For the first time in English, a short story by the Yiddish master, in which 19th-century Hasidism meets its radical grandchildren in the 20th

by
Isaac Bashevis Singer
July 24, 2017
Original photo: Shutterstock
Original photo: Shutterstock
Original photo: Shutterstock
Original photo: Shutterstock

The outer door was constantly opening and closing; young men and women kept coming in or leaving. Naphtali’s orphaned children had turned the house into a den for the wicked. Seated in a shaky armchair before a rickety table near the stove old Reb Israel Walden, wearing an oversized garment with ritual fringes and a skull cap, was drinking unsweetened tea and poring over a tractate of the Mishnah. This was his corner, from which no one could oust him. On a shelf to the left were Reb Israel’s volumes of Holy Books, a legacy from the old days: a set of the Five Books of Moses with the Light of Life commentary, copies of the Mishnah, tomes of the Generations of Jacob Joseph, the Beginning of Wisdom, and several Talmudic tractates. Indeed, how much does one need? One could fulfill the obligation to study Jewish scripture merely by regularly repeating a single sentence of the Bible.

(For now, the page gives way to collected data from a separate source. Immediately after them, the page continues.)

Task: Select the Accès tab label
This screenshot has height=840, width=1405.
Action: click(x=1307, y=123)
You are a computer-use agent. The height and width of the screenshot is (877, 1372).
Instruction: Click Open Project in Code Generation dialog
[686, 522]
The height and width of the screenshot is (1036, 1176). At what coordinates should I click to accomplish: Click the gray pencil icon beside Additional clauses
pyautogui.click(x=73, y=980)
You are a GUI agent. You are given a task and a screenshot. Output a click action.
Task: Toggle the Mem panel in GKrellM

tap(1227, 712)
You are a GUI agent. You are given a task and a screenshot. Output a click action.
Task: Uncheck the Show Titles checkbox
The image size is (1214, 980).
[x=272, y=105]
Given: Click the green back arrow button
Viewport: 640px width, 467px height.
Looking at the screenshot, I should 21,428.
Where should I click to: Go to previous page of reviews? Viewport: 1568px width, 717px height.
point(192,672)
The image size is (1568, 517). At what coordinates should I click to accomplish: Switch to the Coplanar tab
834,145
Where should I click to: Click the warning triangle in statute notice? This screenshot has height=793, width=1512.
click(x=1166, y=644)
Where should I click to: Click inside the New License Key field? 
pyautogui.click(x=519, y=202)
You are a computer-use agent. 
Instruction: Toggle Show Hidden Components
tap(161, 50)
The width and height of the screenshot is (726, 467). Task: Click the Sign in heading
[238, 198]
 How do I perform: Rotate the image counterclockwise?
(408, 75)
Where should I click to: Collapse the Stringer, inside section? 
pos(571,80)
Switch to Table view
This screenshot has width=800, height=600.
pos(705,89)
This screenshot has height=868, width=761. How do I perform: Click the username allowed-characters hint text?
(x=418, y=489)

In this non-kosher house, Reb Israel partook only of bread and tea, which he brewed in his own teapot on the small gas-stove. Occasionally, Basheleh, his granddaughter, would buy him herring and an onion or a radish. On the Sabbath and other festival days, the old man attended services at the Sochatchover Study House whose beadle, Reb Wolf, would then invite him to his home as a guest.

Now and then, Reb Israel would raise his bushy eyebrows and stare at the rest of the household, although he was aware that such peering was a sin, for it is forbidden to gaze upon the countenance of the sinners. However, he was afflicted with cataracts, and his vision was blurred. A mist seemed to envelope the sofa, the table, the clothes closet, the bareheaded good-for-nothing boys, the girls smoking with utter shamelessness. They laughed, smoked, recited poetry, played cards—activities intended as a cover, in case of a raid by the police. Their actual interest was in holding political sessions that took care of all the world’s ills. Reb Israel would catch snatches of their discussion: regional committee, central committee, rightists, leftists, Trotskyites, functionaries, comintern. He could not quite make out all these terms, but their intent was all too evident: to overthrow the government, launch here in Poland the same insurrection as had already taken place in Russia, shut down the Study Houses, ban commerce, hold kangaroo courts for merchants and manufacturers, and jail the rabbis. And who were the leaders of these rebels? None other than Reb Israel’s own grandchildren: Basheleh, named after her virtuous grandmother Basya Kaila, and Asher Hayim, named after the Rabbi of Josefov.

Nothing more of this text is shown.